Show all lines of the entries in which the word "toolbar" is found.
◆ ◆ ◆
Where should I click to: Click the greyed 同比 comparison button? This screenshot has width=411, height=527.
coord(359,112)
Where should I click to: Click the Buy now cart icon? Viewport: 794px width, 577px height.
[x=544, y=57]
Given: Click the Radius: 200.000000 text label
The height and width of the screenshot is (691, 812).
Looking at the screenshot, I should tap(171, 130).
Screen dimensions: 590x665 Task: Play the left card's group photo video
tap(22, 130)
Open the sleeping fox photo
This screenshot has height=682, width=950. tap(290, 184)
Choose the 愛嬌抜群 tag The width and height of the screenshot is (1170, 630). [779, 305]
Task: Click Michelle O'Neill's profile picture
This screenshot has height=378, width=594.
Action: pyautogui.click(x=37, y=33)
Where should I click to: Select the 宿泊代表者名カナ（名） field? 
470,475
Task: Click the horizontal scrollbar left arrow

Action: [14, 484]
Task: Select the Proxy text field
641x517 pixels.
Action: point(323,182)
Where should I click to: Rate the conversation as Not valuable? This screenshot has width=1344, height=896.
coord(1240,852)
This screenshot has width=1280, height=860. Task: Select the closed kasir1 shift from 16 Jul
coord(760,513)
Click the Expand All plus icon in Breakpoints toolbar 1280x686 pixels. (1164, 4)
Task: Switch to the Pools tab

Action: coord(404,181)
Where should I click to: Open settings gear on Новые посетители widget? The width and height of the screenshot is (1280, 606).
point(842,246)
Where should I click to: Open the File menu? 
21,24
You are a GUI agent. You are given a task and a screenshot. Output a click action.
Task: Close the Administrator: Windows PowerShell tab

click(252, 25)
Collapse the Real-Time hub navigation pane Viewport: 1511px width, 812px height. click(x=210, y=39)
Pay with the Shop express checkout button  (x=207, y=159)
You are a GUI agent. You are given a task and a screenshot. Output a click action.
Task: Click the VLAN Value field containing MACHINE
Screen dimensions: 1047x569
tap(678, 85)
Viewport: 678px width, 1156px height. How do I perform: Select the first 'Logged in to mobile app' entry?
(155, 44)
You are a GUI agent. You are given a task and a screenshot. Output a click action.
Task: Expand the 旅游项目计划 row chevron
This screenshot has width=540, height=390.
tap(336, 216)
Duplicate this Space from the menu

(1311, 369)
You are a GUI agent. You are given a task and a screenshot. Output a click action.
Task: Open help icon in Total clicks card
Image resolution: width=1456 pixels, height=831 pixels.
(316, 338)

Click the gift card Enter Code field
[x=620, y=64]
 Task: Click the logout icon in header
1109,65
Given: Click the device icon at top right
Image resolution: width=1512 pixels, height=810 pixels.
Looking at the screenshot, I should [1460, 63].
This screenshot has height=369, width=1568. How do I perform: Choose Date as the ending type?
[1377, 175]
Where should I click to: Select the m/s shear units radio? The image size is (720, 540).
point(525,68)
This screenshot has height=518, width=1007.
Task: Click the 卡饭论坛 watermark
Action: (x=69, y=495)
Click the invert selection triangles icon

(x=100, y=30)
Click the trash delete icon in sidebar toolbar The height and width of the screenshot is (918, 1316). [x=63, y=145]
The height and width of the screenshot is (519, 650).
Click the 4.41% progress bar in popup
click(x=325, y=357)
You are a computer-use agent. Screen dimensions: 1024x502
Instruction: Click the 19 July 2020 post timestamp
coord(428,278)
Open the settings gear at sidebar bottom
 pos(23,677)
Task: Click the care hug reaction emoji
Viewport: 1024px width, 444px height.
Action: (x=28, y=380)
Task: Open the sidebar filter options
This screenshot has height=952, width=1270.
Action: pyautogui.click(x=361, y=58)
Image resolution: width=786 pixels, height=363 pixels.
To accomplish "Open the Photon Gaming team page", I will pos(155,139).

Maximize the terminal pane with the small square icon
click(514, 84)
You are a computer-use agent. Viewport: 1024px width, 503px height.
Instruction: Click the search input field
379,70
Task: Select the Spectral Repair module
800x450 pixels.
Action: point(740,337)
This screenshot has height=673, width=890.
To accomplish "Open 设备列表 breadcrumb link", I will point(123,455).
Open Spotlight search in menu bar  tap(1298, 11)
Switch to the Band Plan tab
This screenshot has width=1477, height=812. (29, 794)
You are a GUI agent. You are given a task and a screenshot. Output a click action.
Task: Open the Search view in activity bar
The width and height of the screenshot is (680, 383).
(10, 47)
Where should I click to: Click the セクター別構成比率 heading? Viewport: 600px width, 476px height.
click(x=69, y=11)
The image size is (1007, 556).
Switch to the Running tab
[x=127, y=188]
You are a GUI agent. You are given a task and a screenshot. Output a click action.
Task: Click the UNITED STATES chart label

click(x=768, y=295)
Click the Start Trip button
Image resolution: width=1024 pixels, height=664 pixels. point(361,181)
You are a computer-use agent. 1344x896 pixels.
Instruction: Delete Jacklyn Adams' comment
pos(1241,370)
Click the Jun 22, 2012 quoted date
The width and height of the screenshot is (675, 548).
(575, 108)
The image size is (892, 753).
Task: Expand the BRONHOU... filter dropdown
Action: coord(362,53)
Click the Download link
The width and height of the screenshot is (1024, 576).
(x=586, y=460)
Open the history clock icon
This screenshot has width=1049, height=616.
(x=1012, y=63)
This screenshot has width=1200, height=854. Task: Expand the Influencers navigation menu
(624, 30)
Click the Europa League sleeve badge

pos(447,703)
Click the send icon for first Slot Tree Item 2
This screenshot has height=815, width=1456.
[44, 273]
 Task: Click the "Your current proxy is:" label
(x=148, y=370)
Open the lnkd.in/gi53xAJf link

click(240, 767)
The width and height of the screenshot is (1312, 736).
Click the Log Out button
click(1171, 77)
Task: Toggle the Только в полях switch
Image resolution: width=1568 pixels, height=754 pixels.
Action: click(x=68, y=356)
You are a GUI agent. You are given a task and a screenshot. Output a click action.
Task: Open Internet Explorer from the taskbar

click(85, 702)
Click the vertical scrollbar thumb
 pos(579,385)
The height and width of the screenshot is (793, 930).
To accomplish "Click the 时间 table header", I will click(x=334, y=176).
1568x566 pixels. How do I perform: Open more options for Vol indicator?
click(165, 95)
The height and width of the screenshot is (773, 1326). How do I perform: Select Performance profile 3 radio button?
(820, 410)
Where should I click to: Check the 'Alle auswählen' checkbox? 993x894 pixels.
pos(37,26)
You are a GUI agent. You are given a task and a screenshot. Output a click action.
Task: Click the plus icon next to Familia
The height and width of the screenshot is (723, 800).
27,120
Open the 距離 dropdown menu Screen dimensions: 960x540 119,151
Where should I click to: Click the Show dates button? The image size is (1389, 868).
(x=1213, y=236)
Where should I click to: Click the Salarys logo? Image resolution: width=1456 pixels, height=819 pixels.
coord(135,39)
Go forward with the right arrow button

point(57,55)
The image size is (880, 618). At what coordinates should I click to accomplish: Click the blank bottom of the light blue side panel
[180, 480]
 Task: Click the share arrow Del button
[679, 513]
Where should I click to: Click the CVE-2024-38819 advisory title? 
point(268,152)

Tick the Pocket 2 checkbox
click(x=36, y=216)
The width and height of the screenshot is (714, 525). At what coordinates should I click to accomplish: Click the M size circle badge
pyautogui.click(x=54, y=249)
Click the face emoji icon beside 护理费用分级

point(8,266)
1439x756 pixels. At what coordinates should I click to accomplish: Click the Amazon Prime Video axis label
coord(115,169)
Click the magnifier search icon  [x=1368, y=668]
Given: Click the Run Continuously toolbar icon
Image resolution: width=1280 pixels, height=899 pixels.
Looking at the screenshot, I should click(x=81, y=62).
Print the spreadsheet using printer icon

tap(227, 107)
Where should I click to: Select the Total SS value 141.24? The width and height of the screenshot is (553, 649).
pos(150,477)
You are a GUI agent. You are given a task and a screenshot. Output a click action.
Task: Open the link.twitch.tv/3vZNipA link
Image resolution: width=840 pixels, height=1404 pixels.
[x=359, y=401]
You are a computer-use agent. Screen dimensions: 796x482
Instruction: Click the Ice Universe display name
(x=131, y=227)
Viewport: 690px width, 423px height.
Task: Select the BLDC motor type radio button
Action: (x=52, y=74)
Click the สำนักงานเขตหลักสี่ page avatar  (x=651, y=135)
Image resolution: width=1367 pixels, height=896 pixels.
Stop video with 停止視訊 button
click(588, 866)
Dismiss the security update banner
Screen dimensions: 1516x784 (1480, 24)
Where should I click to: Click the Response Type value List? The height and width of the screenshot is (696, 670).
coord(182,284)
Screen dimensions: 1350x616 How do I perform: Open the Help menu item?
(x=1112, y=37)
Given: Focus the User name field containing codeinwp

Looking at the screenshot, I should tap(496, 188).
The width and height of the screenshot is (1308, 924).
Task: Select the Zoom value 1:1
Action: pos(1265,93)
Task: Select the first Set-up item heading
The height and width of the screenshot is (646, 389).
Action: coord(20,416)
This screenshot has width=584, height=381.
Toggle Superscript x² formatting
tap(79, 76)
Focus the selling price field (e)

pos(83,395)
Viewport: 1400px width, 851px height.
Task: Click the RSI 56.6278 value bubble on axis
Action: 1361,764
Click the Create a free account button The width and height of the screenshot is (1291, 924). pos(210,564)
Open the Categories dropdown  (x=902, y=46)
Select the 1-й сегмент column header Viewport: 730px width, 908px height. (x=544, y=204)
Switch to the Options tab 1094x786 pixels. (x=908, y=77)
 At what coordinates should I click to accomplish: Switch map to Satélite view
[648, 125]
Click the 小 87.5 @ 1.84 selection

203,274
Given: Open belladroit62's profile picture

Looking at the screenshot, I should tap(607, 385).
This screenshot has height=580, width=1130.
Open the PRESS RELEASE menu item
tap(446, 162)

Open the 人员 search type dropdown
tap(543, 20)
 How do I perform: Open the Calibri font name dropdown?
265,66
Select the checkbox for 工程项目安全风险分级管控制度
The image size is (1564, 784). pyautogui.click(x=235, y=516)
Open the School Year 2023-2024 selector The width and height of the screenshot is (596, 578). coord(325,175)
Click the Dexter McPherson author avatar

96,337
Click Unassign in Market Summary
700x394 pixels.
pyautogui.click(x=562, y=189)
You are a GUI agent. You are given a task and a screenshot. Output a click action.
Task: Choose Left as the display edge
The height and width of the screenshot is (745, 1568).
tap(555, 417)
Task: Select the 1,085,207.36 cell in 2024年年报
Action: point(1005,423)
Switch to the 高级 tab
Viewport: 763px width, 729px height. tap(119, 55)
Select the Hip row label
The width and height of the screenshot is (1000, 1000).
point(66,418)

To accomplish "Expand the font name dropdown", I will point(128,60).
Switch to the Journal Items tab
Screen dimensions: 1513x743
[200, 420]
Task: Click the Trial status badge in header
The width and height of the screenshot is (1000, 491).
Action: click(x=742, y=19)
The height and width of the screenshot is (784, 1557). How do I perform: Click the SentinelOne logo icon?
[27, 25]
◆ ◆ ◆
EXPECTED ANSWER:
Click the Expand All plus icon in Breakpoints toolbar 1280x686 pixels. (1164, 4)
Click the trash delete icon in sidebar toolbar The height and width of the screenshot is (918, 1316). [x=63, y=145]
Given: Click the Run Continuously toolbar icon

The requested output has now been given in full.